Texto:
La sorprendente y creativa presencia de Dios en el dolor
Por Marco Antonio Amat, SJ | Aprox. 3 min. de lectura.
La pandemia generada por el COVID-19 ha evidenciado múltiples crisis en Latinoamérica, es lamentable darse cuenta de la frágil condición económica, social, política y ecológica en la que se encontraba bajo el disfraz del progreso neoliberal. En las comunidades de Monte Sinaí, en el noroeste de la ciudad de Guayaquil, hay un notable empeoramiento de la desigualdad en cuanto a atención médica y participación laboral, sobre todo para los jóvenes y las mujeres. La situación política es nefasta, ha fracasado el rol del Estado como garante de derechos y los movimientos políticos solo interesados en sacar ventaja de la situación de vulnerabilidad social.
La gran mayoría de la población está aislada, intentando luchar por la vida, manteniendo los vínculos afectivos y relaciones de manera virtual. Pero el precio es alto ya que se ha impregnado el temor a morir inesperadamente, cuesta mucho confiar en la presencia del otro pues el virus nos ha vuelto sospechosos. Según los expertos aún falta padecer los verdaderos efectos del cambio climático y el resquebrajamiento sanitario, social, cultural, económico y político de la sociedad del COVID-19.
Esta pesadilla me ha obligado volver el rostro en tierra y pedir por el fin de la pandemia. Recordar que en medio de estas tribulaciones Dios está y sufre con nosotros los estragos de esta crisis sanitaria. Las personas creyentes y de buena voluntad −que viven y trabajan en Monte Sinaí− me ayudaron a darle rostro a la misericordia de Dios. Encontré que la mejor ayuda es la que nos acerca unos a otros permitiéndonos mirar más allá del dolor, la angustia y el sufrimiento evidente. El mayor regalo es la compasión que brota al ver a otro ser humano solo y desamparado por la compleja realidad.

Datos proporcionados:
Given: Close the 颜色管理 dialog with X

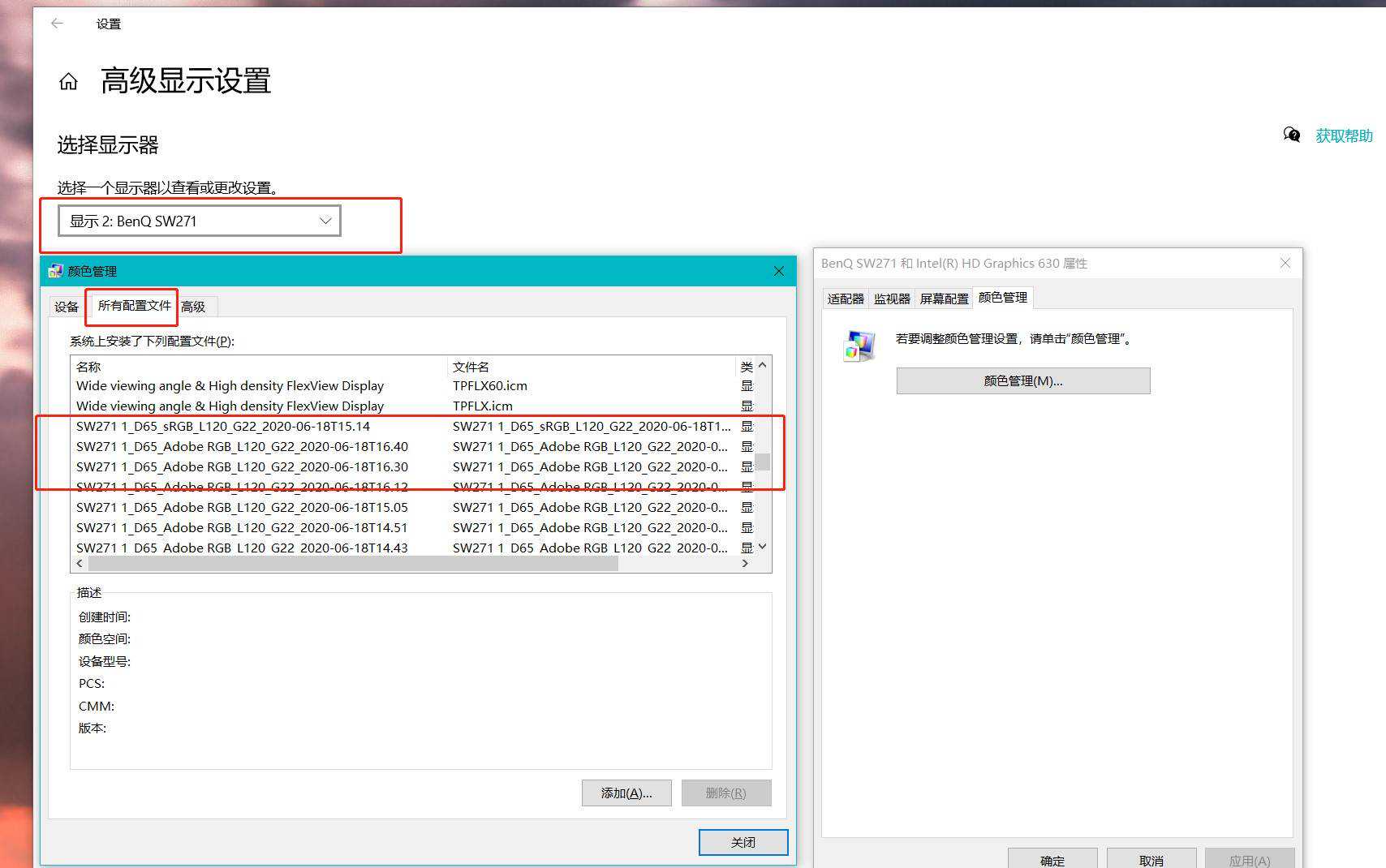Looking at the screenshot, I should pos(778,271).
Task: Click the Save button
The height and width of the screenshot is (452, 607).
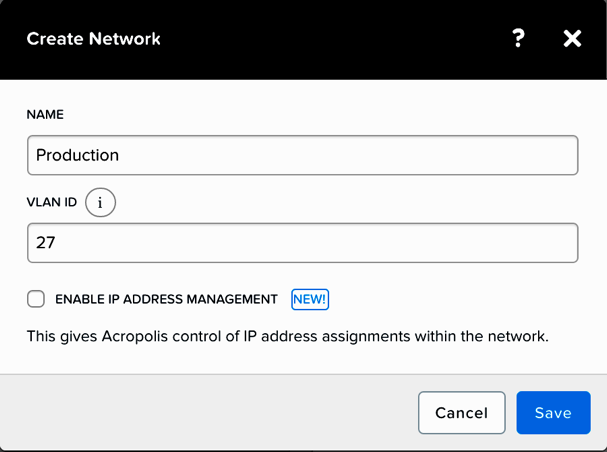Action: coord(553,413)
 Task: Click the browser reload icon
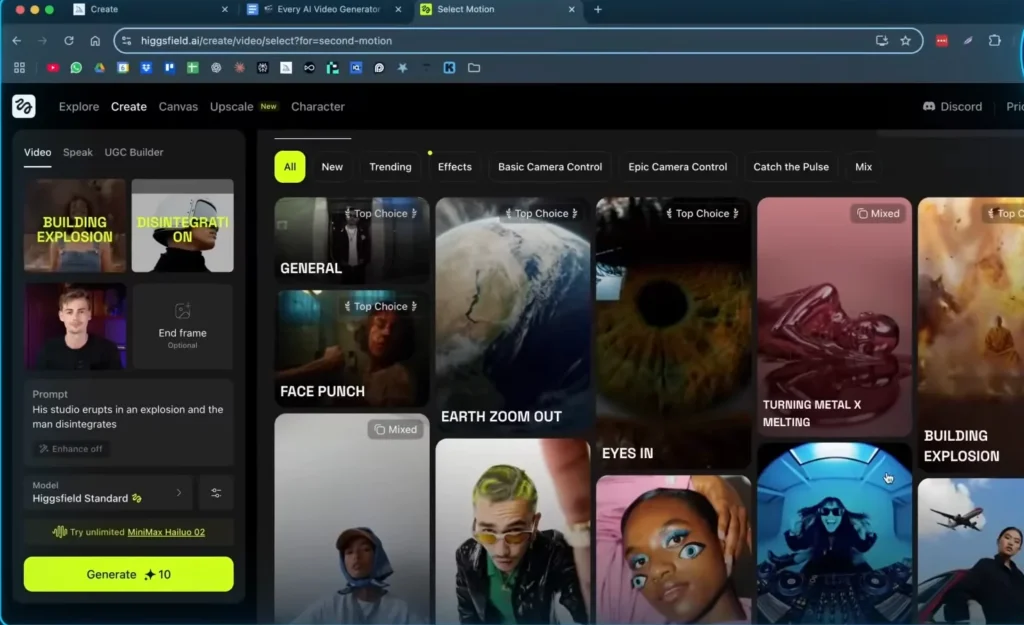[x=68, y=41]
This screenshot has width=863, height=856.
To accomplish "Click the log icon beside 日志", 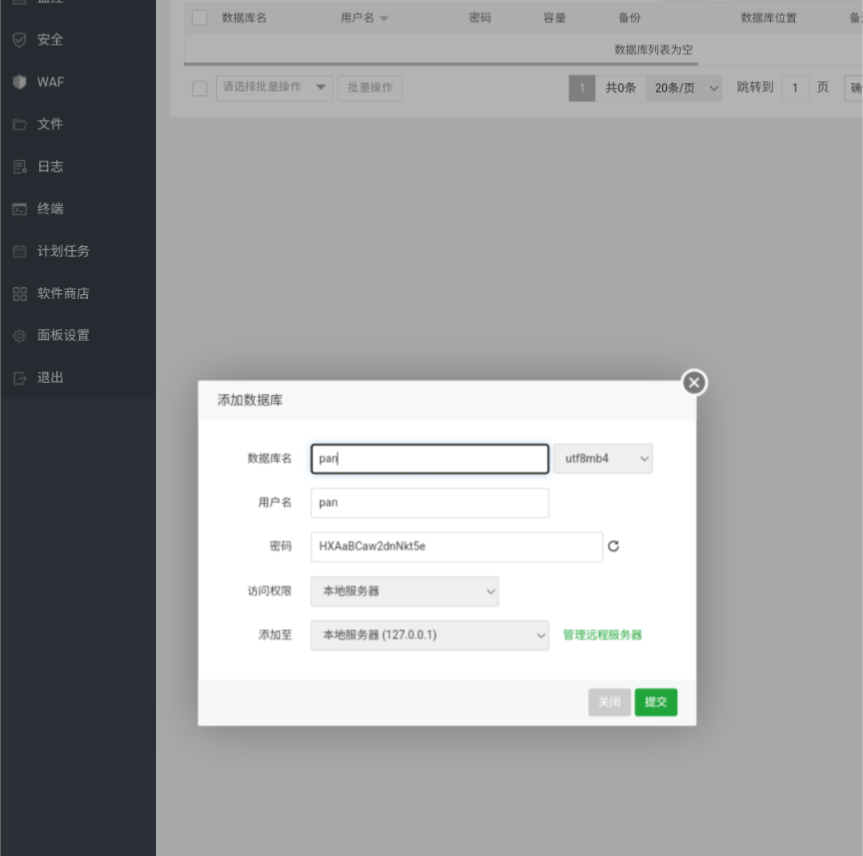I will [19, 167].
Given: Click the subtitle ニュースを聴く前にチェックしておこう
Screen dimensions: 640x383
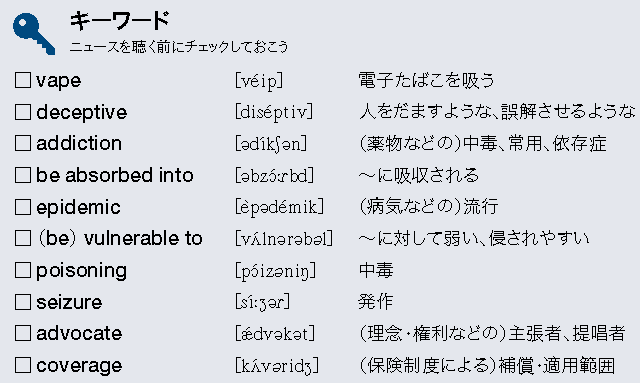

Tarea:
Resume el texto en dos oraciones. Las entradas no hacen falta.

Respuesta:
La pandemia del COVID-19 ha evidenciado múltiples crisis en Latinoamérica: en las comunidades de Monte Sinaí, en Guayaquil, ha empeorado la desigualdad en atención médica y participación laboral, y la mayoría de la población vive aislada y con temor a morir inesperadamente. En medio de estas tribulaciones, quien escribe recuerda que Dios está y sufre con nosotros, y encuentra que la mejor ayuda es la que nos acerca unos a otros y que el mayor regalo es la compasión ante quien está solo y desamparado.